Abstract
A hybrid neural network (HNN) developed by Physical Optics Corporation (Torrance, CA) is helping a team of scientists with the San Diego Veterans Administration Medical Center and University of California, San Diego Pathology Department automate the detection and identification of Tuberculosis and other mycobacterial infections.
Processing data collected on a Finnigan 4500 gas chromatography-mass spectrometer, the researchers are relying on the HNN's intricate parallel processing scheme to mimic some of the pattern recognition and deductive reasoning capabilities of the human brain.
In a recently concluded test, the SSMART (spectral signature matching for automatic recognition and testing) hybrid neural network software successfully identified mycobacterial infections targeted in the study within one second. Scientists are hopeful that this experimental automated technique will help accelerate TB detection to the point where it can be accurately diagnosed in less than one week, compared to the four to six weeks currently required with conventional techniques.
Neural networks consist of highly interconnected layers of electronic elements called artificial neurons or nodes and have unprecedented capabilities for on-line, real-time interpretation and evaluation of spectroscopic data (see Figure 1). The essence of neural networks is to embed learning and non-linear processing algorithms into parallel interconnected schemes that lead to faster and more robust computations than are routinely possible with conventional signal processing methods. HNN systems can be customized for OEM customers or, as in the case of the tuberculosis research group, for end-users wishing to automate existing instruments or processes.

GC/MS spectrum showing selected ion monitoring (SIM) from a 21-day culture of M. tuberculosis sample.
In the neural network used by the research team, the neurons are organized into four neuron layers: one input, two hidden and one output. The HNN contains 1400 input neurons in the first layer, 40 hidden neurons in the second layer, 10 hidden neurons in the third layer and 10 output neurons in the fourth layer. Each of these neurons is connected to every neuron in the prior layer and every neuron in the succeeding layer (see figure 2), All connections have a weighted value, much like a valve or programmable circuit array that attenuates or magnifies transferred signals.

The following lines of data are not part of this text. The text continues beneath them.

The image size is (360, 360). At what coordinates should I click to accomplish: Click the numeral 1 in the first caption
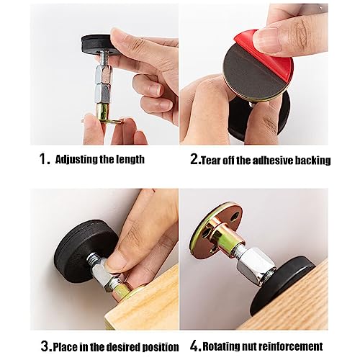coord(42,159)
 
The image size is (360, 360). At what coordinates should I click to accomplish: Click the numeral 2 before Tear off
coord(194,159)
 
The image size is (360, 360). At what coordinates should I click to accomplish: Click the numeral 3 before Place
coord(45,346)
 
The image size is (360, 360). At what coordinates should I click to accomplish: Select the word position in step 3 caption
coord(161,348)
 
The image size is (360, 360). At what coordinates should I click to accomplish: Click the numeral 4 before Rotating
coord(194,346)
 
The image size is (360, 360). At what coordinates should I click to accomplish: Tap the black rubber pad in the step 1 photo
coord(96,43)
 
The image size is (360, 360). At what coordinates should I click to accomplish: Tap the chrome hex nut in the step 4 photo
coord(256,265)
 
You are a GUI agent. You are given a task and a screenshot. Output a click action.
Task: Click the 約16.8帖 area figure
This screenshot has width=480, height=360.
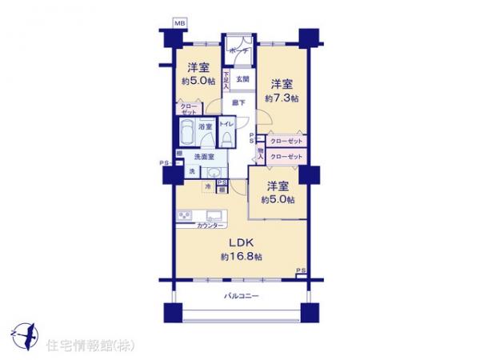pyautogui.click(x=242, y=256)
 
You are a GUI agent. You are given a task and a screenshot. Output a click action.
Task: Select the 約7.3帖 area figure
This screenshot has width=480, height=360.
pyautogui.click(x=282, y=98)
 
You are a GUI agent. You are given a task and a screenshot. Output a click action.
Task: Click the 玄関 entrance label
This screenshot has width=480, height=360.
pyautogui.click(x=242, y=78)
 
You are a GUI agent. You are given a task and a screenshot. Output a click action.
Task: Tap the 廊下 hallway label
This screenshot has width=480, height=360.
pyautogui.click(x=238, y=102)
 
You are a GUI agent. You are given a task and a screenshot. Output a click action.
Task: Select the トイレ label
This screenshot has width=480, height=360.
pyautogui.click(x=226, y=125)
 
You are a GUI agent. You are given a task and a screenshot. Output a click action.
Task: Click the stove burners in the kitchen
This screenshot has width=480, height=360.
pyautogui.click(x=186, y=216)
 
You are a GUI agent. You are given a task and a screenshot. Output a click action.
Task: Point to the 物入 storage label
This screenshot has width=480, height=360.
pyautogui.click(x=260, y=153)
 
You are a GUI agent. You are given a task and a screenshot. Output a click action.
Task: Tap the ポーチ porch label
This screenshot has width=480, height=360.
pyautogui.click(x=238, y=50)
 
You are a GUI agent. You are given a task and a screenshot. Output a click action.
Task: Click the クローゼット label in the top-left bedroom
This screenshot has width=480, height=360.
pyautogui.click(x=189, y=109)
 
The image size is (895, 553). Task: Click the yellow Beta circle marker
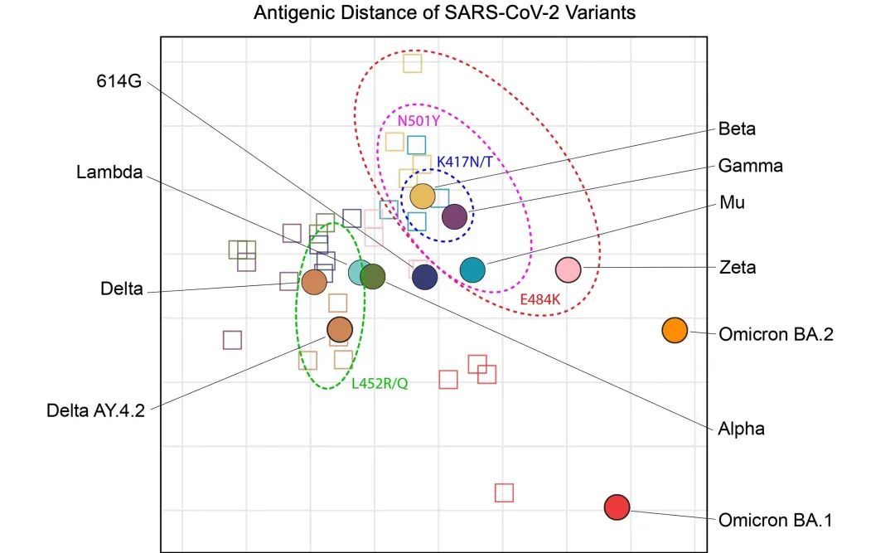[x=423, y=196]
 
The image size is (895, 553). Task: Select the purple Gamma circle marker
[x=455, y=216]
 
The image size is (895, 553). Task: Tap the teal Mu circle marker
[x=472, y=269]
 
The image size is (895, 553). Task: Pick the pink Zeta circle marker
[x=568, y=269]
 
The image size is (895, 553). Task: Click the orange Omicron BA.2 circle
[x=675, y=330]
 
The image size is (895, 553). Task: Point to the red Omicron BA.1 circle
[x=617, y=507]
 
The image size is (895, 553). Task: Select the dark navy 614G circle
[x=424, y=277]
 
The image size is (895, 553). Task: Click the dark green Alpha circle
[x=373, y=277]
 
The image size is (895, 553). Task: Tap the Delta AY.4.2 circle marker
[x=340, y=330]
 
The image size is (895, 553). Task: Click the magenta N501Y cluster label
[x=419, y=121]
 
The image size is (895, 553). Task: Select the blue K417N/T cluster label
[x=465, y=162]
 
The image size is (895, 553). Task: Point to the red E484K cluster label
[x=540, y=298]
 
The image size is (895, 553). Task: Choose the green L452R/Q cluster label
[x=380, y=383]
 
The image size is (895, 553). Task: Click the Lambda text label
[x=109, y=172]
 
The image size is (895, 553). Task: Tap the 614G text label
[x=119, y=81]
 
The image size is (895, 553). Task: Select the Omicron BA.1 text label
[x=775, y=520]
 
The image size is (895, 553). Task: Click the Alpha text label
[x=741, y=429]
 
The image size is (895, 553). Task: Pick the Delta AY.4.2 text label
[x=95, y=410]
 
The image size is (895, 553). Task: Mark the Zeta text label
[x=738, y=267]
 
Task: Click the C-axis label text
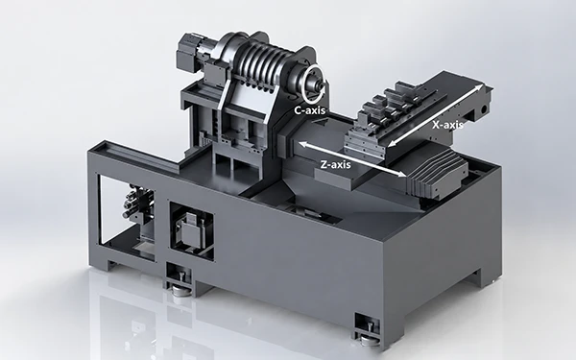click(310, 110)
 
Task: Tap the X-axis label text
click(447, 125)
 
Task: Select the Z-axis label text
click(335, 164)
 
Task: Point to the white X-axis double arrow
click(435, 116)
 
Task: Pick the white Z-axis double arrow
click(352, 159)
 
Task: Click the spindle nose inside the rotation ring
click(316, 84)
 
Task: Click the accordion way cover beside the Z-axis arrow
click(437, 172)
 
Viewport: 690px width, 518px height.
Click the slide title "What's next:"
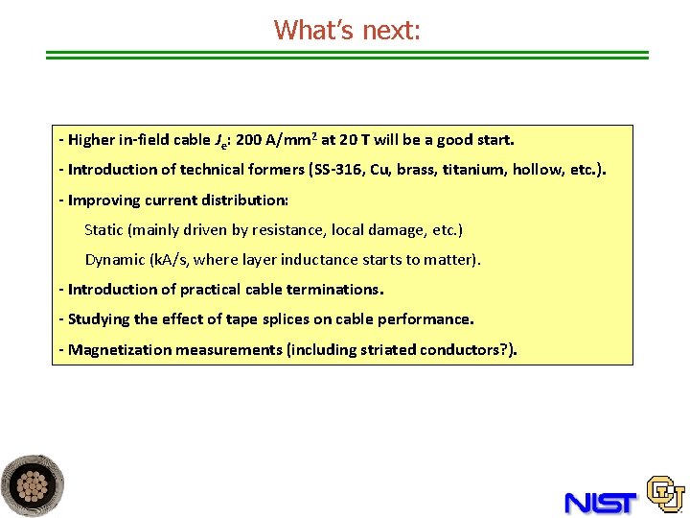[347, 30]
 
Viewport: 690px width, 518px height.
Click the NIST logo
[601, 501]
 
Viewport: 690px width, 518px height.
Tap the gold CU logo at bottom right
[665, 494]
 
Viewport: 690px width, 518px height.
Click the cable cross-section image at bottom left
[33, 486]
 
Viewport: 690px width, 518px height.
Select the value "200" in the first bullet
[249, 140]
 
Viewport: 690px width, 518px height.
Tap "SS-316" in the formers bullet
[339, 170]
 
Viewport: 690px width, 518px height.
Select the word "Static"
[104, 230]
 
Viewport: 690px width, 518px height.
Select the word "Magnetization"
[115, 350]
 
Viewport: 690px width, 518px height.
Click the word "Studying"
[99, 319]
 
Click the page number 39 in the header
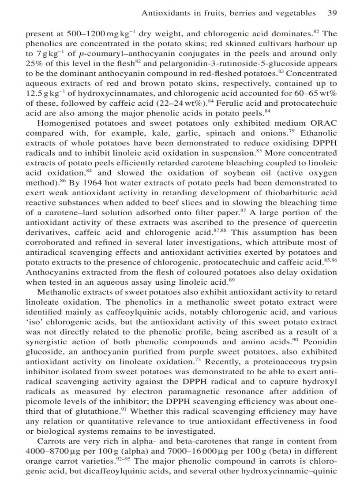pyautogui.click(x=333, y=13)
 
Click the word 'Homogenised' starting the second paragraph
pyautogui.click(x=59, y=123)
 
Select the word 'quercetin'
pyautogui.click(x=321, y=222)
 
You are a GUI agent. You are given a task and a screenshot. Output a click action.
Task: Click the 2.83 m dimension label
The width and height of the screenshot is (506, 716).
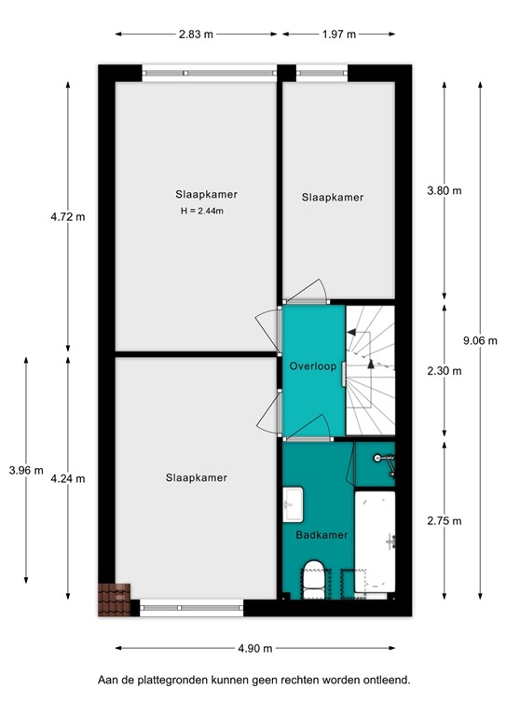coord(197,34)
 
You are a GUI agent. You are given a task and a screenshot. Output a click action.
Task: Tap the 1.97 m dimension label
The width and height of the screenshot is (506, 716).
coord(338,34)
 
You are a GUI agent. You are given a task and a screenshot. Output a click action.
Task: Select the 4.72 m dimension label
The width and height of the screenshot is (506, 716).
coord(68,217)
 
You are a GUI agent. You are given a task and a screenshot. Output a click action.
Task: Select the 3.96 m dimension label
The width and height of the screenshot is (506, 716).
coord(26,470)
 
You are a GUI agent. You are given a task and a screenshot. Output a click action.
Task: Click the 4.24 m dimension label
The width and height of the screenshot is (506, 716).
coord(68,478)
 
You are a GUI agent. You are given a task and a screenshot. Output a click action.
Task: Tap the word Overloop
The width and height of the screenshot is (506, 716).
coord(312,365)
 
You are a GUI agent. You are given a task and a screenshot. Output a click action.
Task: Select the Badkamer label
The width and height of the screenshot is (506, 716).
coord(321,535)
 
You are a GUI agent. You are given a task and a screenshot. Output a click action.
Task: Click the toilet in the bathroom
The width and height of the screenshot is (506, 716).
coord(313,578)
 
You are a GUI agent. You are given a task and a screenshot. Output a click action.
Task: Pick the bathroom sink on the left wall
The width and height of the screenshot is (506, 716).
coord(291,504)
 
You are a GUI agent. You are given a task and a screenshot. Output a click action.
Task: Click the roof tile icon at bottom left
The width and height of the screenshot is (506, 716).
coord(116,599)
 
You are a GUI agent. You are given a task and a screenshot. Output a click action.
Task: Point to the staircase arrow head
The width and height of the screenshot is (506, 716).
coord(370,364)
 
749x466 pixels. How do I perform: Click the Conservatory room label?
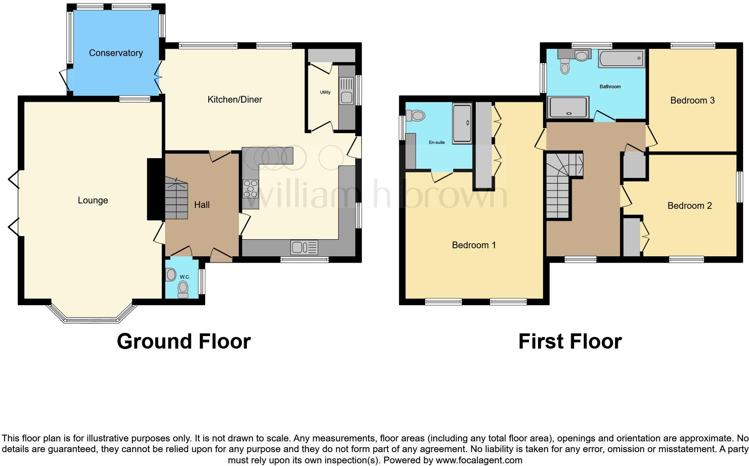(116, 53)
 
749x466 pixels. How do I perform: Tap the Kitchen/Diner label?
(235, 99)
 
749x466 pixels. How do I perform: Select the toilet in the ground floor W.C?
(183, 290)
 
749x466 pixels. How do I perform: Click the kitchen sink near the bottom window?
(304, 247)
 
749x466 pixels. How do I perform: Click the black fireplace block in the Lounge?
(155, 189)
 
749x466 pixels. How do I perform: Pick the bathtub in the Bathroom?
(621, 59)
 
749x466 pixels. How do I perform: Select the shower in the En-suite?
(462, 124)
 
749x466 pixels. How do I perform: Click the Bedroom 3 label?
(692, 100)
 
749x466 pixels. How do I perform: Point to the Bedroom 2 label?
(689, 206)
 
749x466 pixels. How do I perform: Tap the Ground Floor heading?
(184, 341)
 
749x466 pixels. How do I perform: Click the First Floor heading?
(570, 341)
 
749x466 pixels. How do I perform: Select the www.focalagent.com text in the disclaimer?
(478, 460)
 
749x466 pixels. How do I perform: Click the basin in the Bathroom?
(581, 56)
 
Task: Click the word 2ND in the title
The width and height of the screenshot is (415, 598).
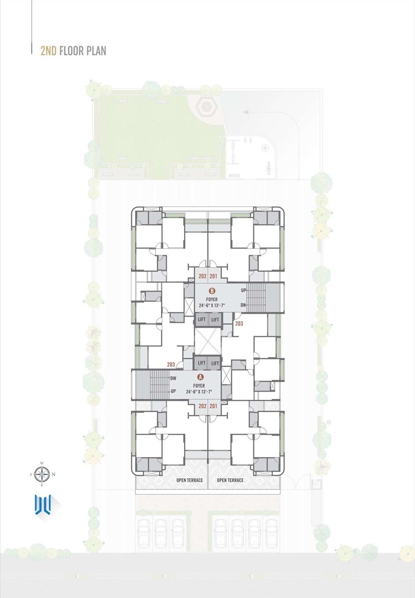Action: [x=48, y=51]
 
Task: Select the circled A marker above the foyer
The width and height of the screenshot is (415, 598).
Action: [x=200, y=377]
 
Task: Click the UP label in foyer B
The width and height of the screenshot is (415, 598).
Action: [x=243, y=290]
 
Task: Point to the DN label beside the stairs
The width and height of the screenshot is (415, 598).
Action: [x=243, y=305]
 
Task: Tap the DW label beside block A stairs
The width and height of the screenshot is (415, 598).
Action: [x=174, y=378]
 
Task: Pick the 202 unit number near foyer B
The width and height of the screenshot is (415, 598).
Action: [x=202, y=276]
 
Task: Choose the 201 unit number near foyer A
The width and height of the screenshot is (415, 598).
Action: [x=213, y=406]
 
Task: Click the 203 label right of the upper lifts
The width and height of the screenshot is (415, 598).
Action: [x=239, y=324]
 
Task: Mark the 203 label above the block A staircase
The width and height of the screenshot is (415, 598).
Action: [x=171, y=364]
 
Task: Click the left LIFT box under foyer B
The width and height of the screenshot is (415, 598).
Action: [x=201, y=319]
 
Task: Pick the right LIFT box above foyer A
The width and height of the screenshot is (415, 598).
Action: [x=215, y=363]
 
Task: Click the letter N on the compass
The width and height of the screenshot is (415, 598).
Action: [x=53, y=474]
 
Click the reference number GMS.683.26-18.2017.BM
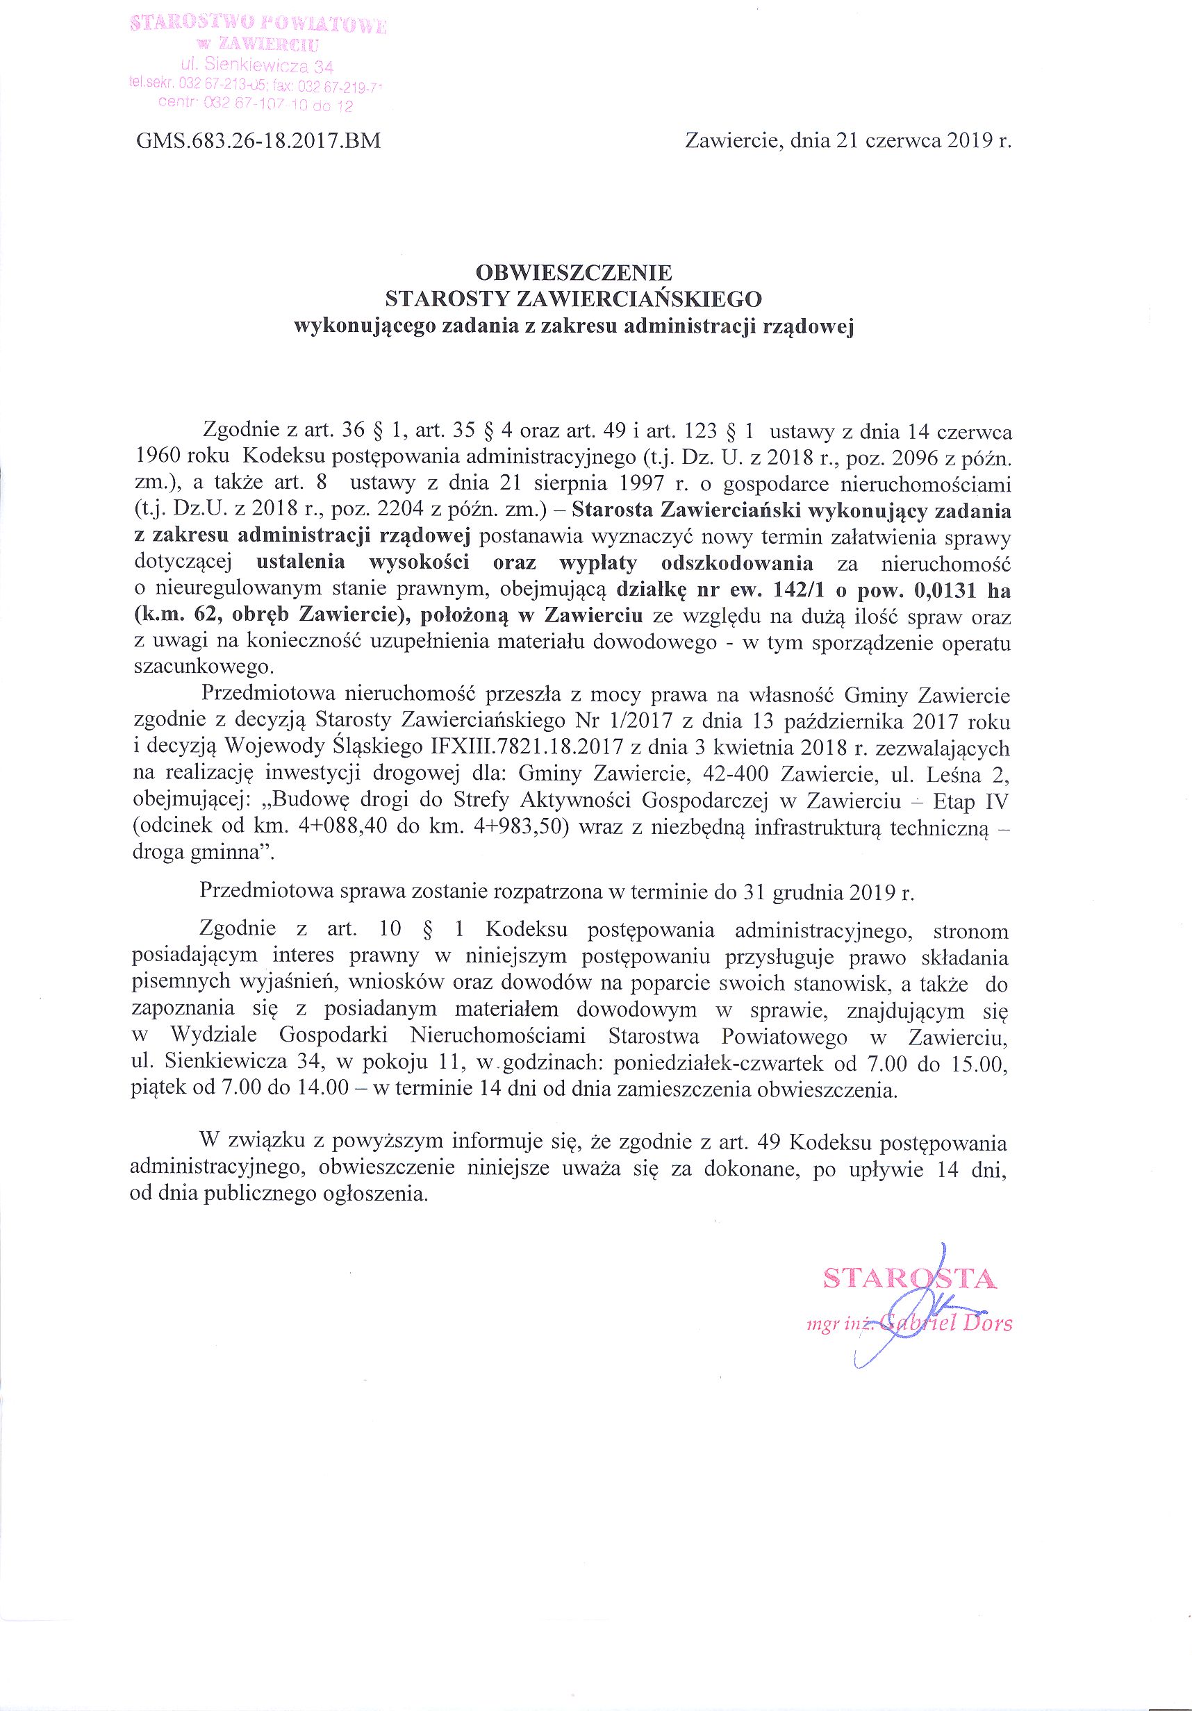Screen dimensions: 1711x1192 (x=258, y=141)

Schematic of the neural network concept.
Before a neural network can work on a specific task it must be trained to recognize critical characteristics of the input data. In the case of the TB research, GC/MS data were digitized and sent to a 50 MHz 486 PC for training and analysis, a process that took less than 15 minutes. From this extracted information, the neural network learned all the possible spectral variations, system calibration errors, and most importantly, the behavior of the system noise. The 10 output neurons represent 10 different species of mycobacteria, including TB and avium, among others.
Each output neuron gives an output value normalized between 0 and 100 to indicate the confidence level of the classification result (see Table 1).
Neural Network Output for Mycobacteria Analysis (confidence level 0 to 100)
Like all mathematical systems, the SSMART system works best when it's fed appropriate, detailed information, often including noisy signals, rather than just indiscriminate raw data.